Now A has lost: if he chooses 't' he has made the word 'donut', and he cannot choose any other letter since then no other word will be possible.

Write a program that can play Ghost. Read the list of possible English words from this file. Only use words that consist only of lowercase letters a-z from the Latin alphabet. Your program should be able to play either as player 1 or 2.

Can you defeat your own program? If not, make it easier by modifying your program to choose its first move randomly from the set of all possible moves that don't lose immediately.

3. Tic Tac Toe

Here is a GTK program that implements the game of Tic Tac Toe. Add an AI player using the minimax algorithm.

4. Connect Four

Here is a GTK program that implements the game of Connect Four. It includes two computer players: one (Greedy) with a certain strategy, and another (MyStrategy) that moves randomly. Improve MyStrategy so that it can beat Greedy at least 75% of the time.

5. Hex

Implement the game of Hex, with a user interface in GTK. Use a model-view architecture.

6. Hex AI

Implement an AI player for Hex.

7. Bouncing Ball

Write an application that displays a bouncing ball. The ball should lose a bit of velocity each time it hits the ground, so that it eventually comes to a stop.

8. Bouncing Balls

Extend the previous application so that the user can create new balls by clicking the mouse. Each ball should have a random size and color. All the balls should bounce simultaneously.

9. Starfield

Write a program that displays a black background with 50 random stars, which appear as small white dots.

10. Spaceship

Extend the previous program so that a triangular spaceship appears at the center of the starfield. The user should be able to rotate the ship by holding down the left and right arrow keys.

11. Moving Spaceship

Extend the previous program so that the spaceship can move. If the user holds the up arrow key, the ship should accelerate forward in the direction that it's currently pointing. If they release it, the ship should decelerate until it comes to a halt.

12. Longest Path

Consider the following representation for directed weighted graphs. This class represents edges:

class Edge {
  public int dest;  // destination
  public double weight;
}

We can represent a graph in adjacency-list representation by a jagged array of type Edge[][]. If g is an array of this type, then g[i] is a subarray of edges leading from the i-th vertex.

Write a method int[] longest(Edge[][] graph, int start, int end) that takes a directed acyclic graph and finds the longest weighted path from vertex start to vertex end. The method should return a list of vertices along the path, including start and end. If no path exists between the vertices, return null.

13. Mini-Sudoku

A mini-Sudoku puzzle looks like this:

To solve the puzzle, you must place a number from 1 to 4 in every square so that the numbers in every row, column, and mini-square are distinct.

Write a method that reads a mini-Sudoku puzzle from standard input.

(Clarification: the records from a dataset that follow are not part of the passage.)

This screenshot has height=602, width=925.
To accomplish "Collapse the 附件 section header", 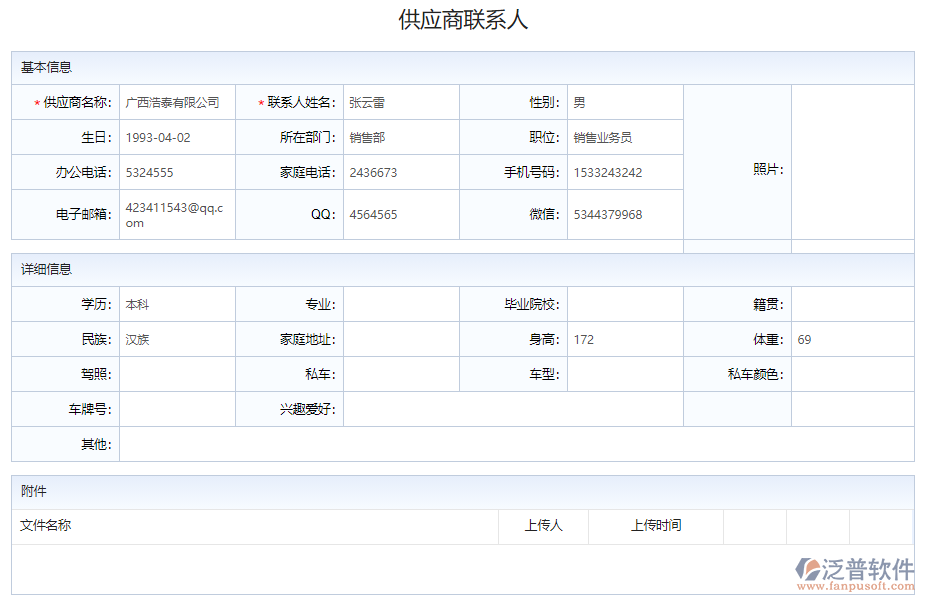I will click(32, 491).
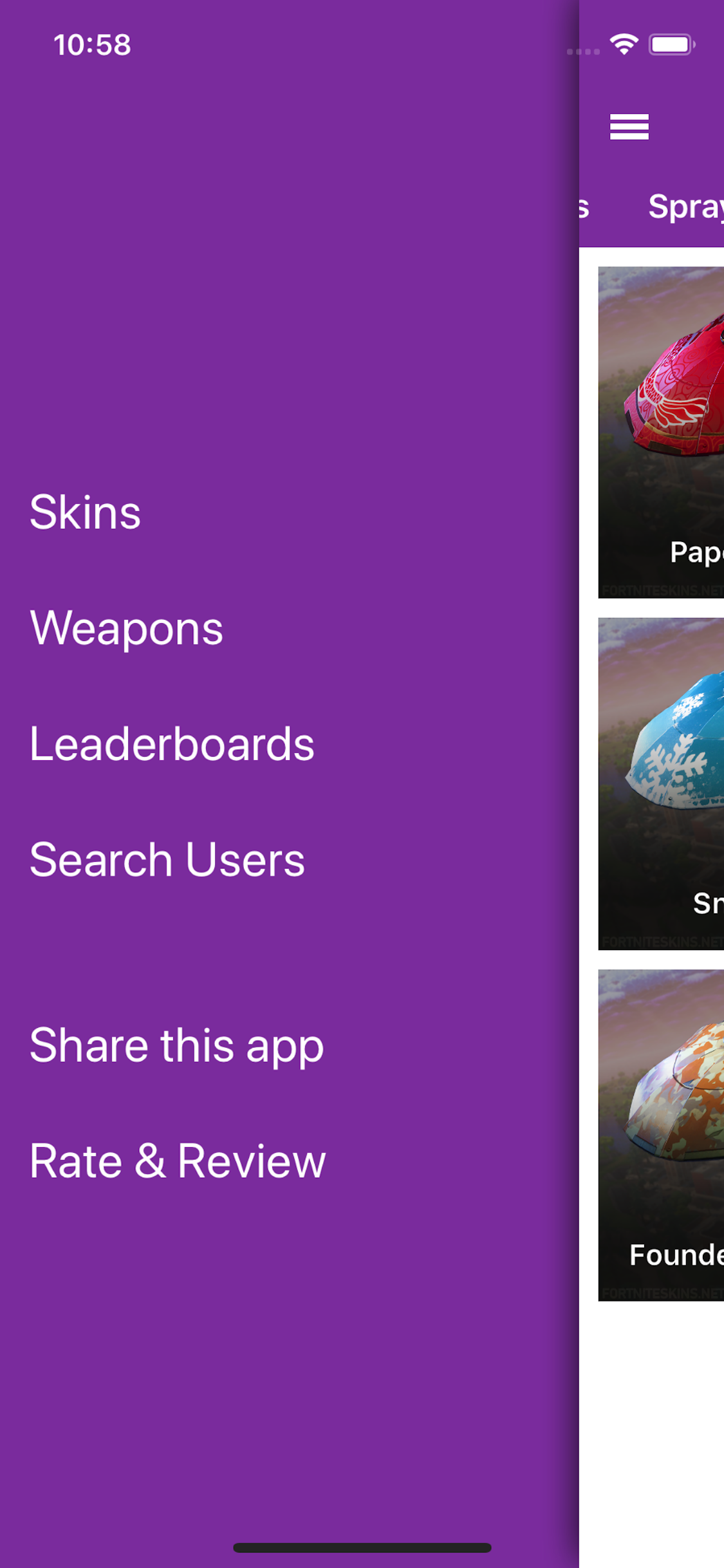The width and height of the screenshot is (724, 1568).
Task: Tap the home indicator bar at bottom
Action: coord(362,1547)
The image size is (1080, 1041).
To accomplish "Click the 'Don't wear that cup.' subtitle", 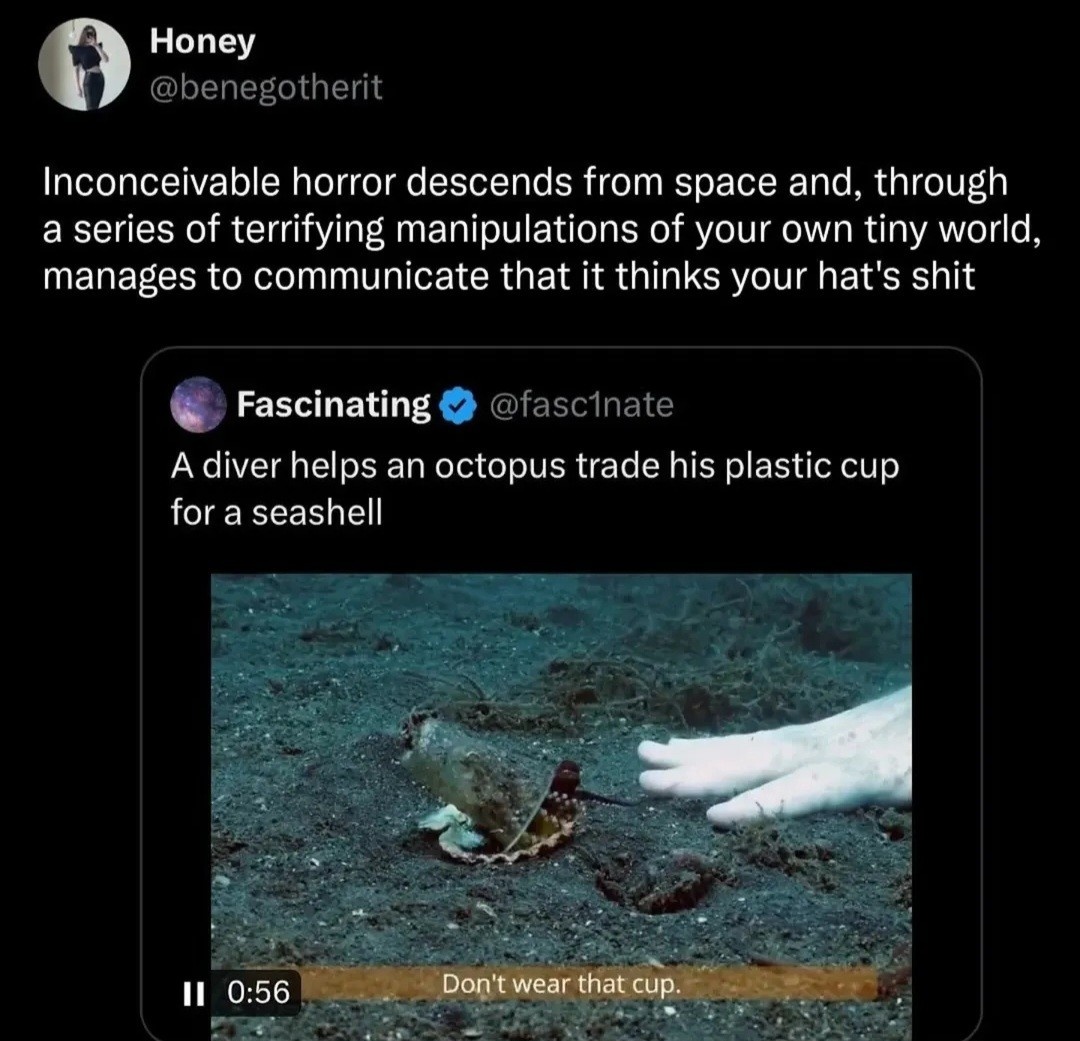I will pyautogui.click(x=562, y=983).
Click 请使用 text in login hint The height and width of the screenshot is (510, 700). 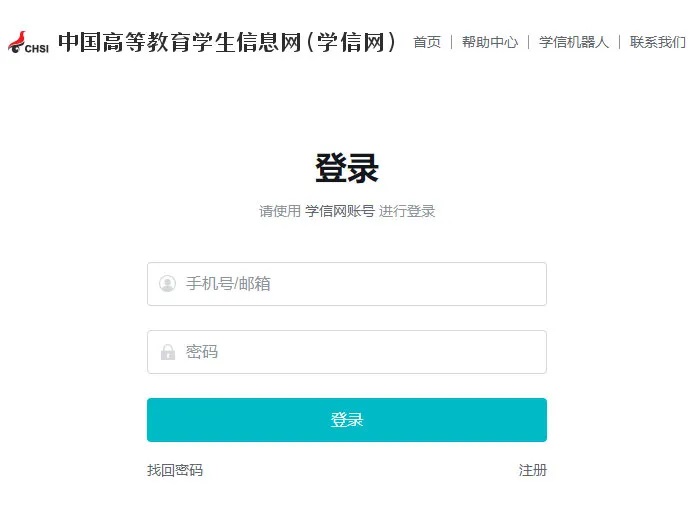pyautogui.click(x=280, y=211)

Empty squares will be represented by the number 0:

3040
0103
2300
1002

The method should print out a solution to the puzzle if it can find one, otherwise null.

14. Longest Path II

Write a method that takes an undirected graph G (represented as a jagged array) with vertices numbered 1 .. N. The method should return the length of the longest path from vertex 1 to vertex N. A path cannot cannot contain the same vertex twice. No efficient algorithm is known for solving this problem, so you will need to perform an exhaustive search of all possible paths.